▸ **Tarea pendiente**:
Transcribe sin cambios el fragmento del texto sobre el viaje de Víctor Hugo que comienza en las palabras "VIAJES /// Retumbos" y termina después de "gran escritor romántico.".

VIAJES /// Retumbos

Viaje a los Pirineos y los Alpes, último de los títulos de la interesante colección Alhena Literaria, recoge las impresiones de Víctor Hugo durante los trayectos a esas dos cordilleras y la estancia en ellas. En castellano ya se había publicado la crónica del viaje a los Pirineos, que realizó en 1843, pero no la edición conjunta aparecida pocos años después de su muerte. Es esta la que ahora ha publicado Alhena, invirtiendo el orden de las crónicas, con nueva traducción de José Miguel González Marcén y un prólogo mío, reproducido a continuación, en el que destaco la sorprendente vigencia de muchos de los planteamientos del gran escritor romántico.

 

Un viajero emocionado y clarividente

Los cuadernos de viaje recogidos en este libro evidencian dos realidades a menudo cuestionadas: la modernidad de su autor y el ya largo pasado del turismo como actividad económica. Viaje a los Pirineos y los Alpes no sólo representa un gozoso e ilustrativo ejemplo de literatura de viajes, sino también una obra que, más allá del espíritu romántico que la alienta, desvela a un Víctor Hugo de ideas adelantadas a su tiempo. Y, por supuesto, tratándose de un escritor de su talla, decidido a precisar sus pasos, reflejar sus sentimientos, contextualizar sus crónicas y no ahorrarse ni vehementes encomios ni acerbas críticas sobre lo que tiene ante sus ojos. Al final del capítulo dedicado a Cauterets, él mismo resume su magnífico talante de viajero: “paso por la vida entre un punto de admiración y un punto de interrogación.”

▸ **Sección de datos**:

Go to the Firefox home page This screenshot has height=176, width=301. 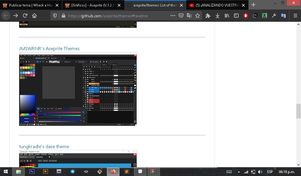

* * *

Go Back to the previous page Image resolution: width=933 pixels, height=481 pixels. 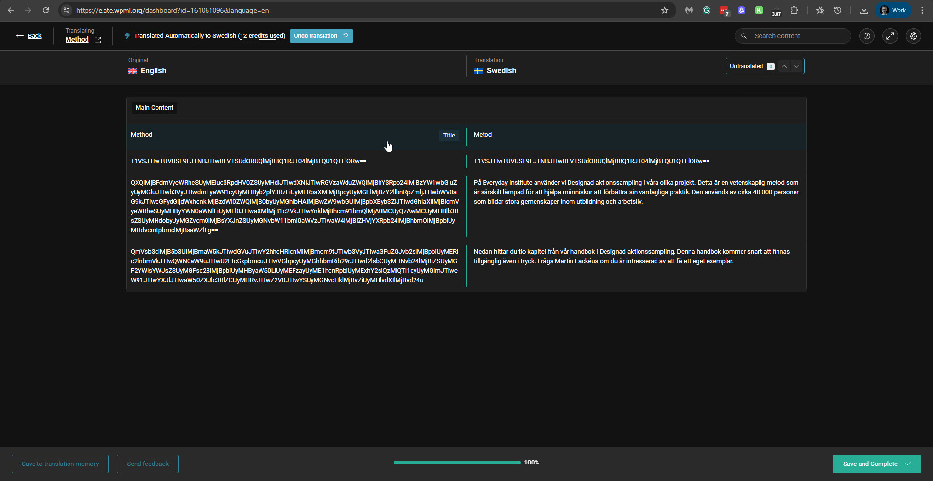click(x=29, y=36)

--

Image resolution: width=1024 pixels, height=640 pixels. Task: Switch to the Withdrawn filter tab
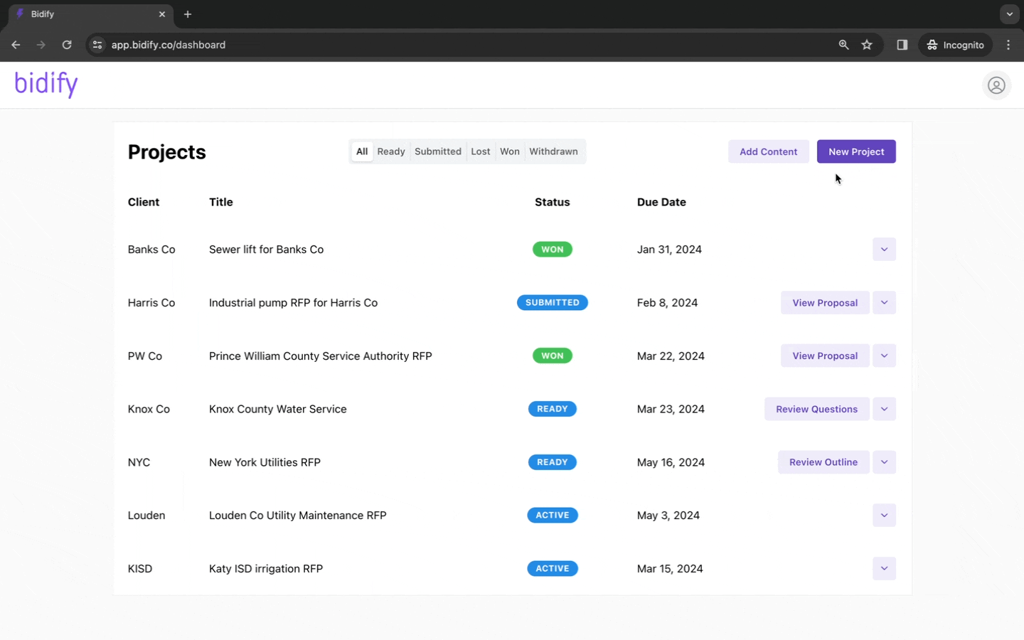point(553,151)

▸ **Respuesta correspondiente**:
VIAJES /// Retumbos

Viaje a los Pirineos y los Alpes, último de los títulos de la interesante colección Alhena Literaria, recoge las impresiones de Víctor Hugo durante los trayectos a esas dos cordilleras y la estancia en ellas. En castellano ya se había publicado la crónica del viaje a los Pirineos, que realizó en 1843, pero no la edición conjunta aparecida pocos años después de su muerte. Es esta la que ahora ha publicado Alhena, invirtiendo el orden de las crónicas, con nueva traducción de José Miguel González Marcén y un prólogo mío, reproducido a continuación, en el que destaco la sorprendente vigencia de muchos de los planteamientos del gran escritor romántico.